Carlos Abicalil entende que toda chapa encabeçada por Pedro Taques deveria ser punida

O ex-deputado federal Carlos Abicalil (PT) entrou com recurso no Tribunal Regional Eleitoral (TRE) solicitando a cassação da chapa de Pedro Taques (PSDB) nas eleições de 2010, quando o atual governador foi eleito senador da República. O pedido se dá devido ao processo de fraude na ata de convenção daquele ano.

Caso o pedido de Abicalil seja atendido, ele deve tomar o lugar ocupado hoje por José Medeiros (Pode), primeiro suplente de Taques naquele pleito. Abicalil foi o terceiro colocado nas eleições de 2010, ficando atrás de Blairo Maggi e Pedro Taques.

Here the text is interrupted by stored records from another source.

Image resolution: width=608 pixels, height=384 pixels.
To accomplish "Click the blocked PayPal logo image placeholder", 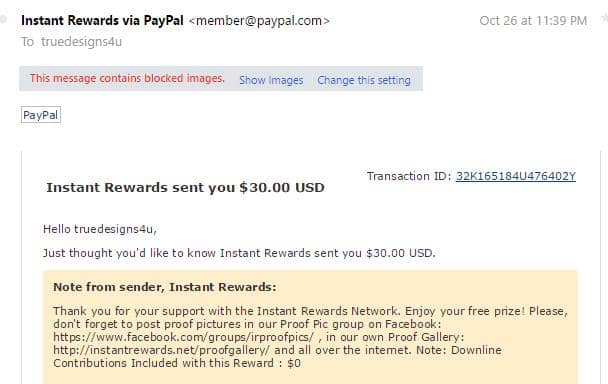I will [41, 115].
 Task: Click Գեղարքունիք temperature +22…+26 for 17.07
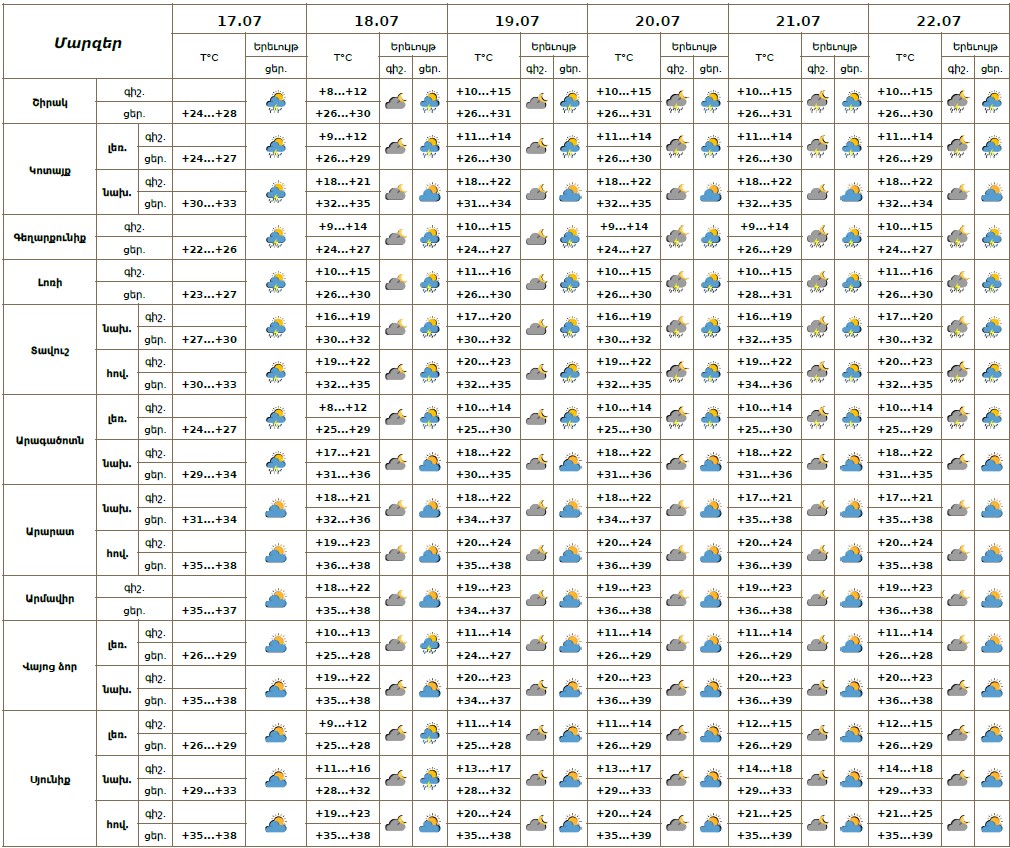pyautogui.click(x=209, y=249)
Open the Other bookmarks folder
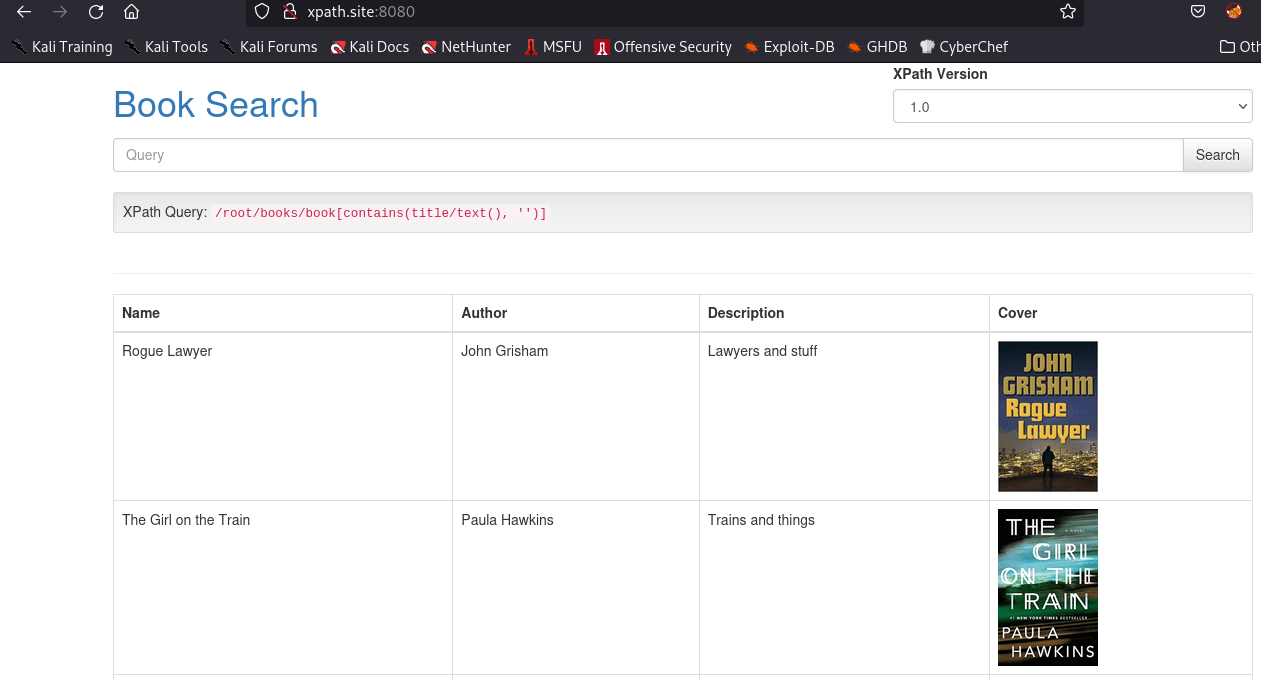The width and height of the screenshot is (1261, 680). point(1240,46)
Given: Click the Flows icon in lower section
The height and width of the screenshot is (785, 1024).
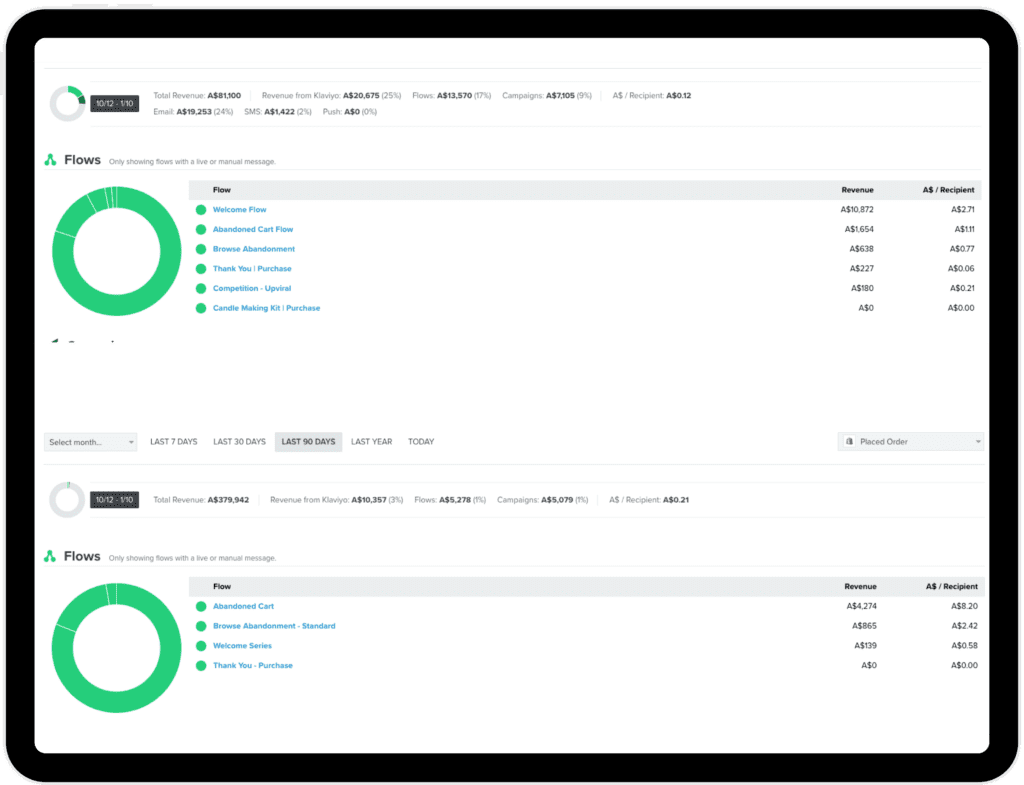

José Medeiros teve seu mandato cassado no último dia 31 de julho pelo Pleno do TRE. O colegiado considerou que a vaga pertence ao empresário Paulo Fiúza (SD).

Porém, o senador conseguiu se manter na vaga após impetrar recurso no Tribunal Superior Eleitoral (TSE). O ministro Napoleão Maia Filho concedeu um efeito suspensivo até julgamento do mérito na principal instância da Justiça Eleitoral.

Abicalil argumenta que em candidaturas de chapa majoritária, não é possível desassociar o titular de seu vice ou, como no caso, de seu suplente. Assim, o ex-deputado alega que, ao cassar o mandato de Medeiros, o TRE deveria cassar toda a chapa de Taques naquelas eleições.

O caso tramita na justiça desde 2010. Naquela ocasião, Taques tinha como 1º suplente o atual deputado estadual Zeca Viana (PDT) e como 2º suplente, o empresário Paulo Fiúza (SD). Com a desistência de Viana, Medeiros passou a ingressar a chapa.

O imbróglio levado à Justiça, porém, é referente à ordem das suplências. Fiúza teria subido à primeira suplência e Medeiros ficado com a segunda. Porém, a ata apresentada apresenta as ordens trocadas. Além disso, perícias apontam que a ata apresentada é falsa.

No julgamento do processo que culminou com a cassação de Medeiros, dois juízes do TRE – Ulisses Rabaneda e Mário Kono – entenderam que a chapa toda deveria ter sido cassada. Porém, outros cinco membros da corte votaram por cassar apenas Mederos, considerado o único beneficiado com a fraude na ata.